**Work to be completed**
Filter out every line below that lacks "This", and copy the rest.
[Records — start]
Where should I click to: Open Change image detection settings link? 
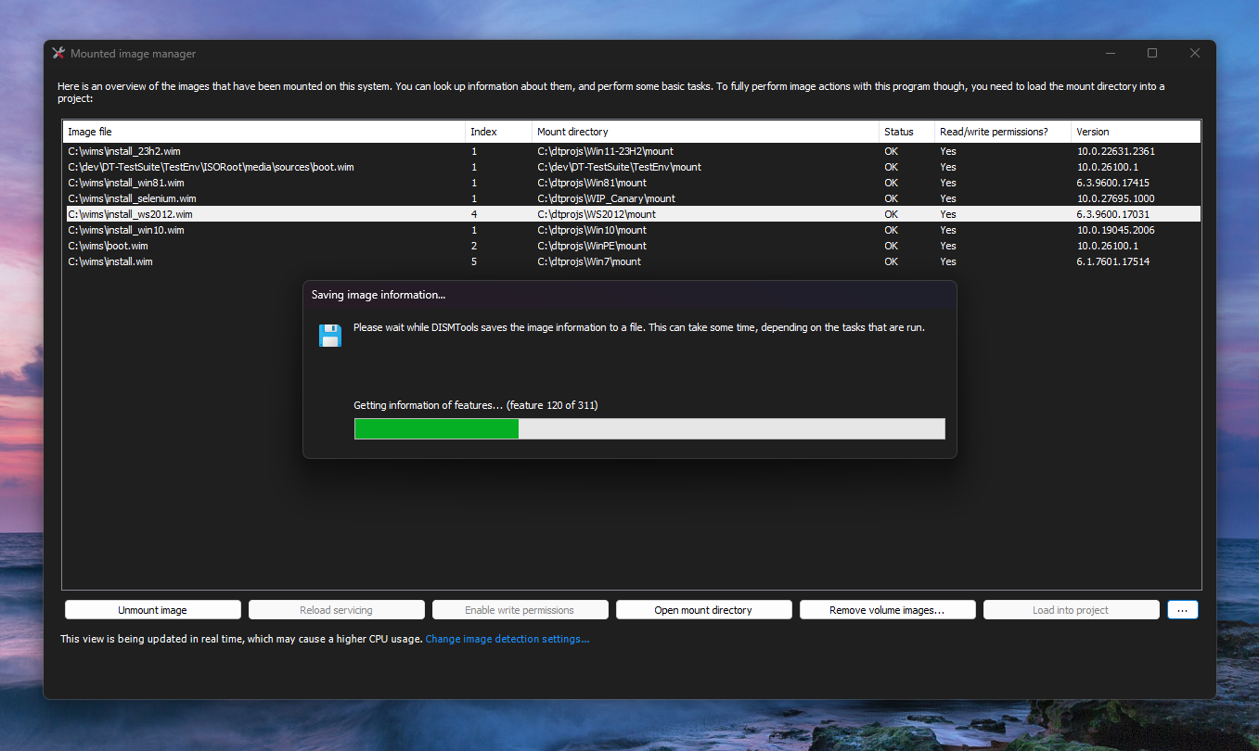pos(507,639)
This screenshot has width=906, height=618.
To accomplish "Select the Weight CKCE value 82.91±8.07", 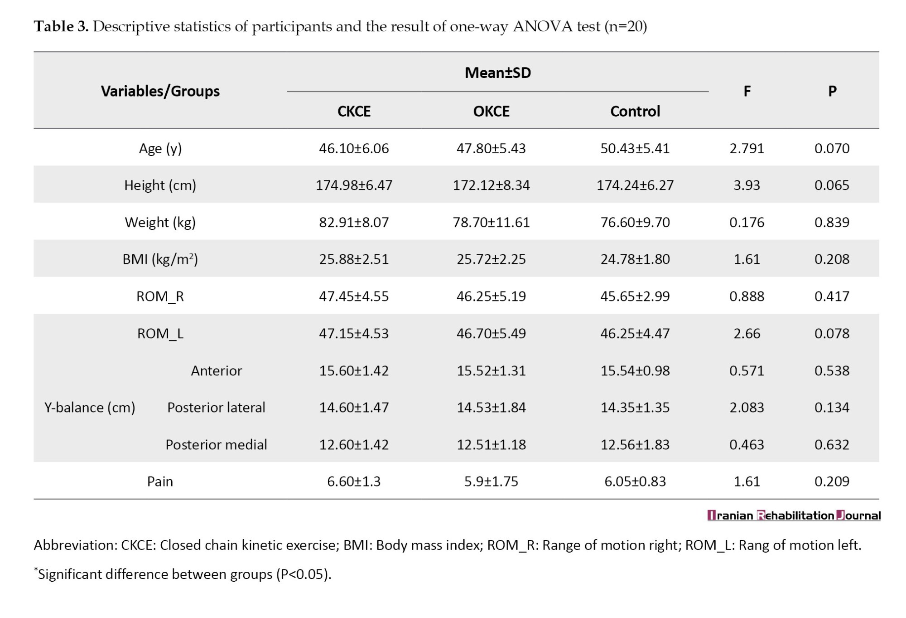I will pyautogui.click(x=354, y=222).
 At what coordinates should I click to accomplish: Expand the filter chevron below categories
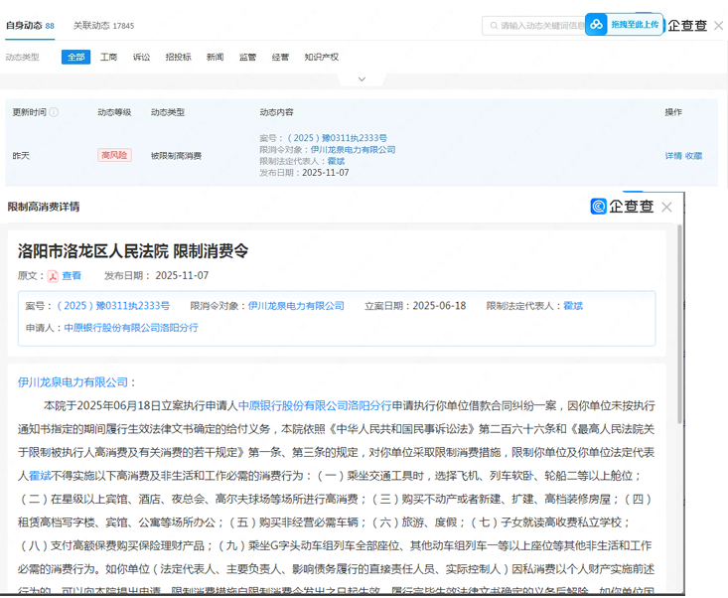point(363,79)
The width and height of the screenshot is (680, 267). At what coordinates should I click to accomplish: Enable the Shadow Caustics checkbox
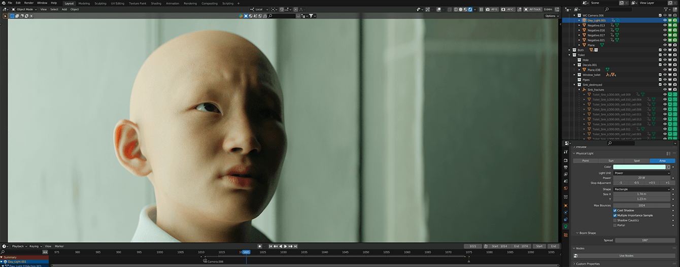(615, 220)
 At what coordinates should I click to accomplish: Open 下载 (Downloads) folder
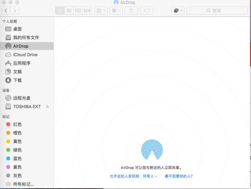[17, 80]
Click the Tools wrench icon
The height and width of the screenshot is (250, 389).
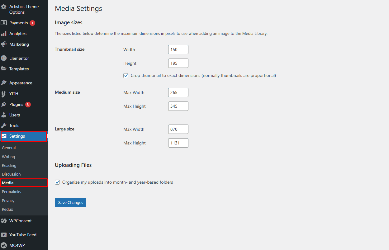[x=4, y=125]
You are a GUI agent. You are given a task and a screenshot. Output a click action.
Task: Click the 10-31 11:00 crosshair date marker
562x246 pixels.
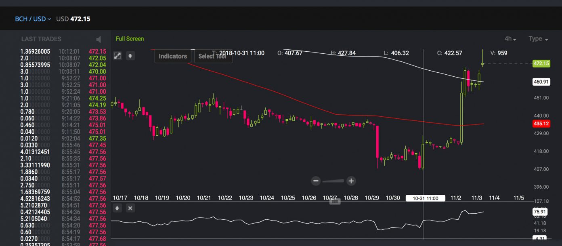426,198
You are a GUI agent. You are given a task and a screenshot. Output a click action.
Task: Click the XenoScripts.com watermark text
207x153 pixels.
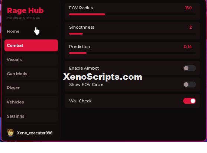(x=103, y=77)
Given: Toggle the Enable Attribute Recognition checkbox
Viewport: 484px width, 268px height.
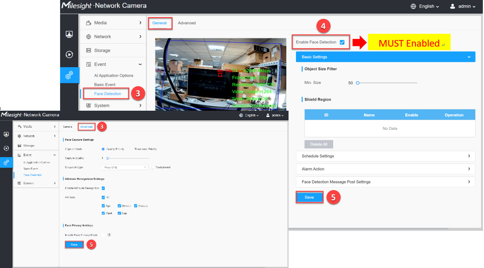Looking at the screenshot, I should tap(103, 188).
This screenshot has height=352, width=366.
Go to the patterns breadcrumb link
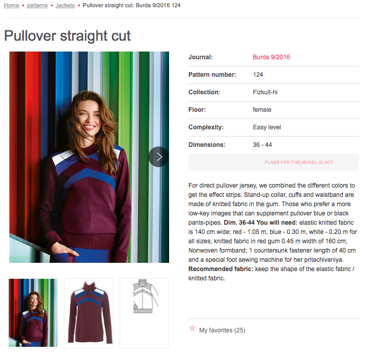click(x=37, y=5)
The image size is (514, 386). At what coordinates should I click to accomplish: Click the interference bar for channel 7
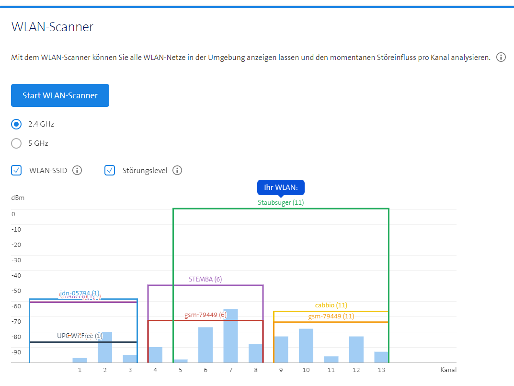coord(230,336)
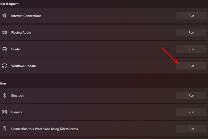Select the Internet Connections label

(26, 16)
[Records — finish]
[Records — start]
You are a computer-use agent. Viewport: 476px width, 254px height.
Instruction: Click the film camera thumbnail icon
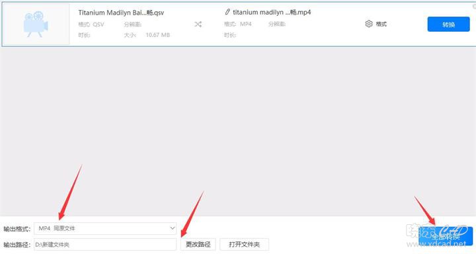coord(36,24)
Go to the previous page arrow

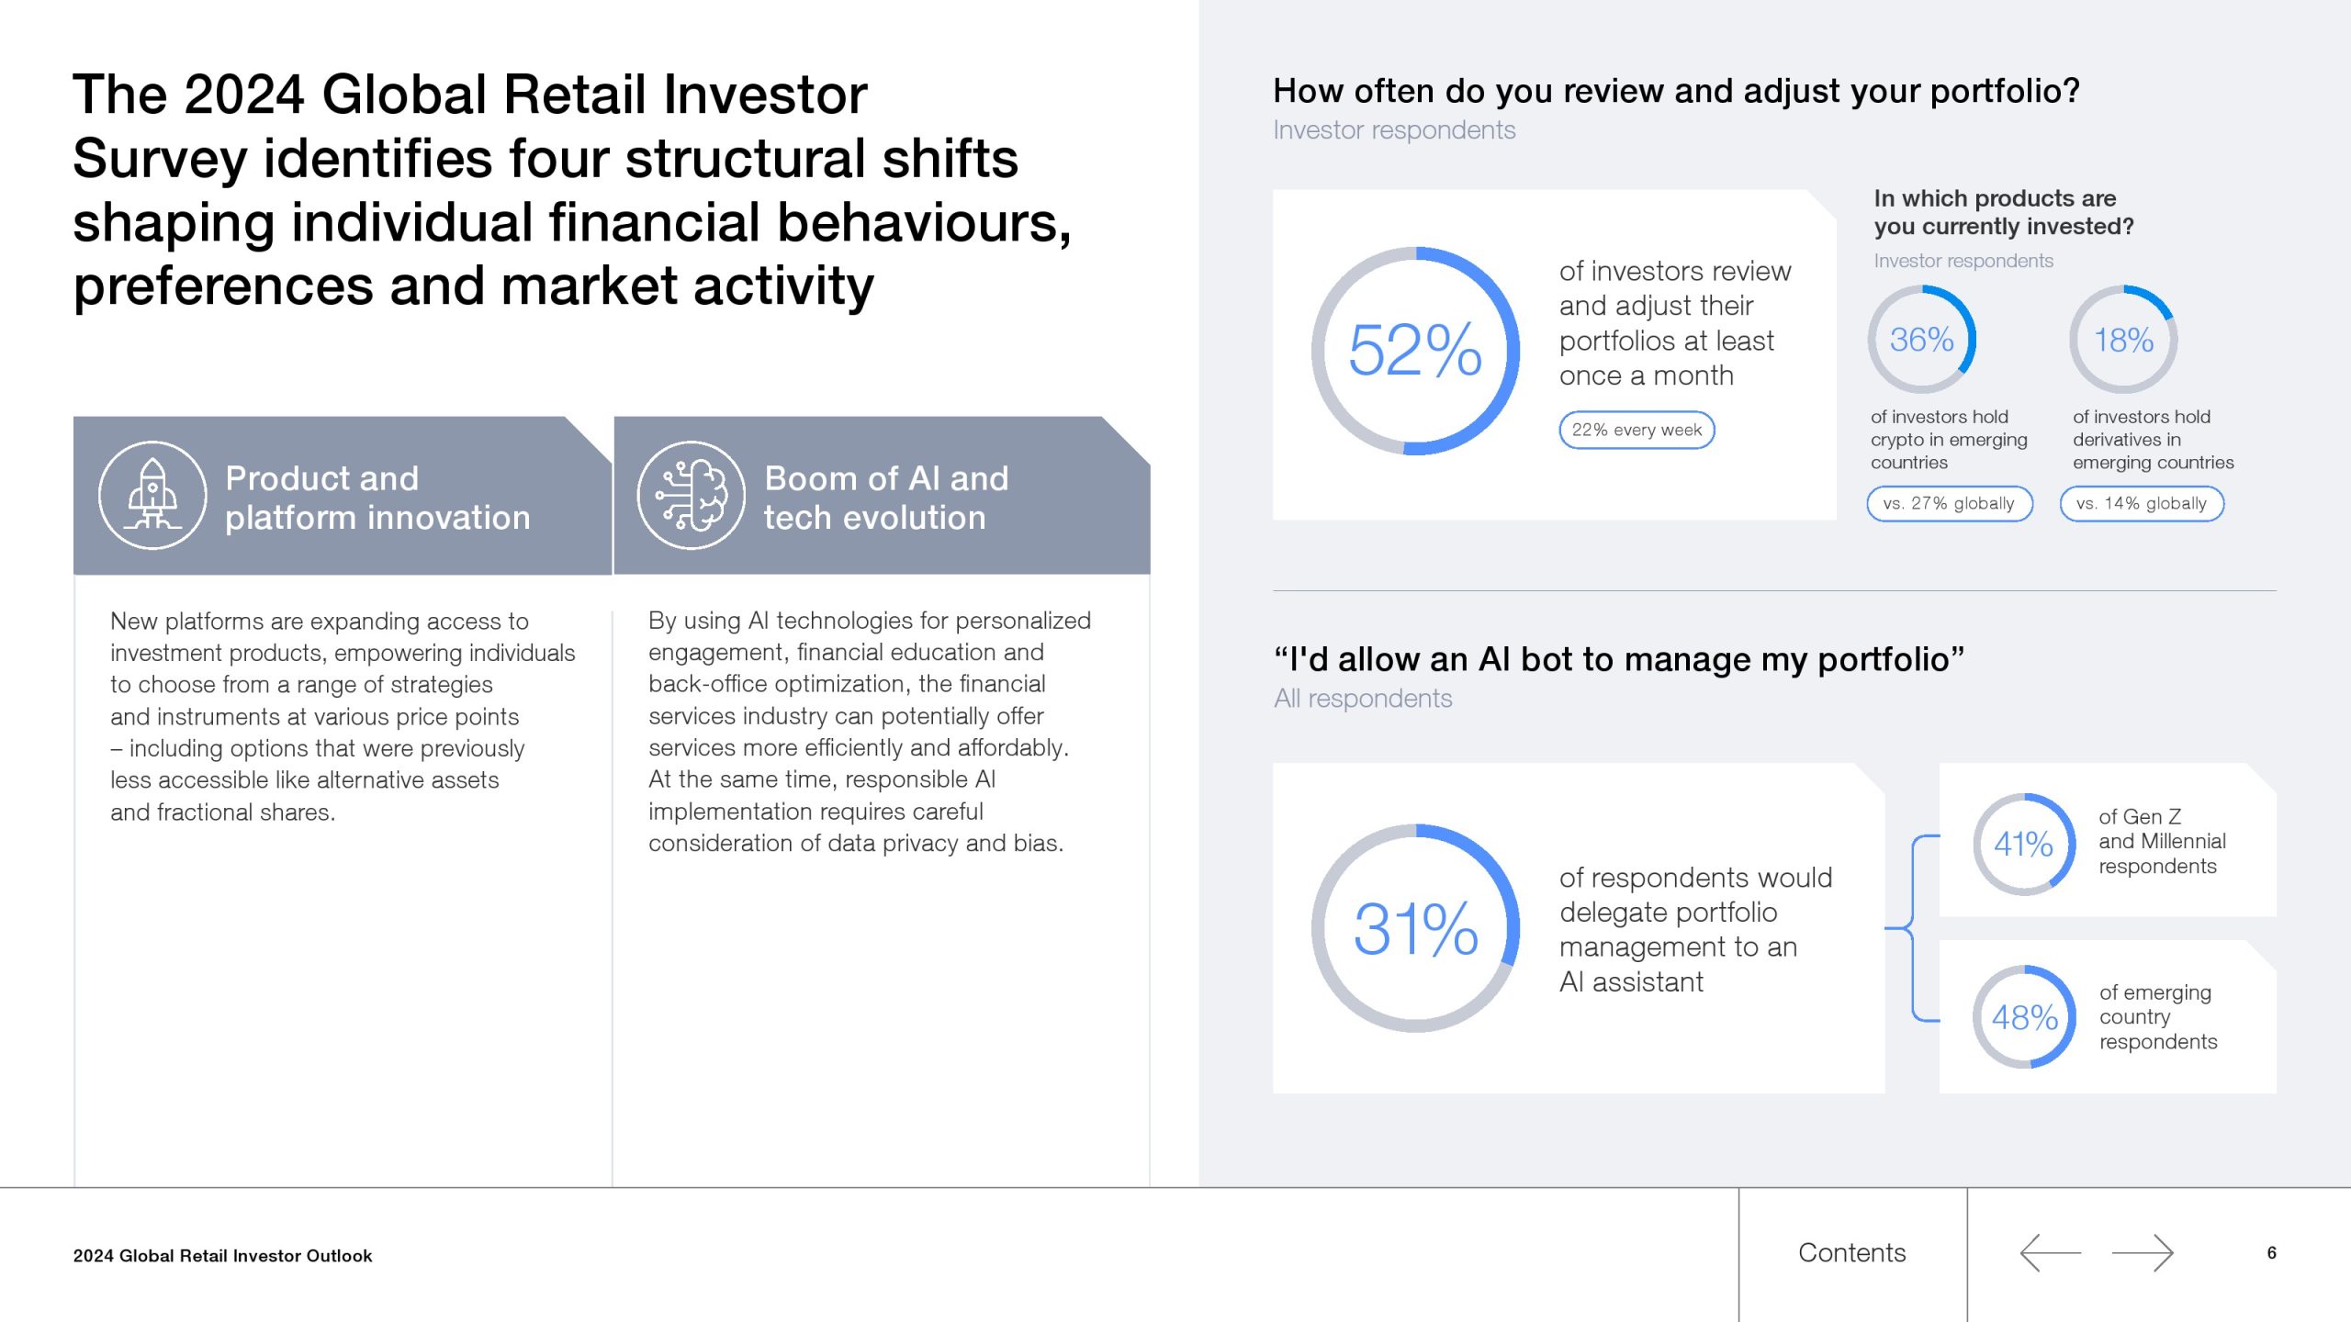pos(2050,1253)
[Records — finish]
[Records — start]
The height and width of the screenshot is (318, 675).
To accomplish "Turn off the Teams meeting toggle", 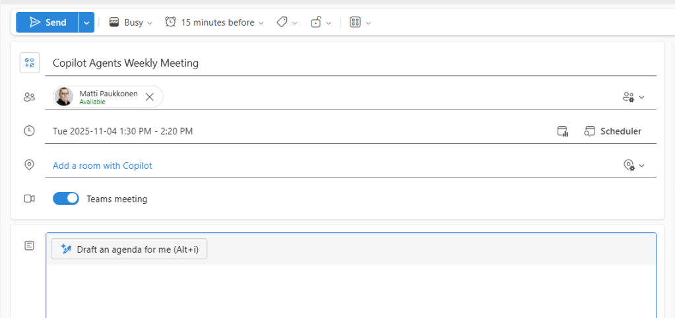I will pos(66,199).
[Records — finish]
**Result**
This screenshot has width=906, height=618.
This screenshot has height=352, width=366.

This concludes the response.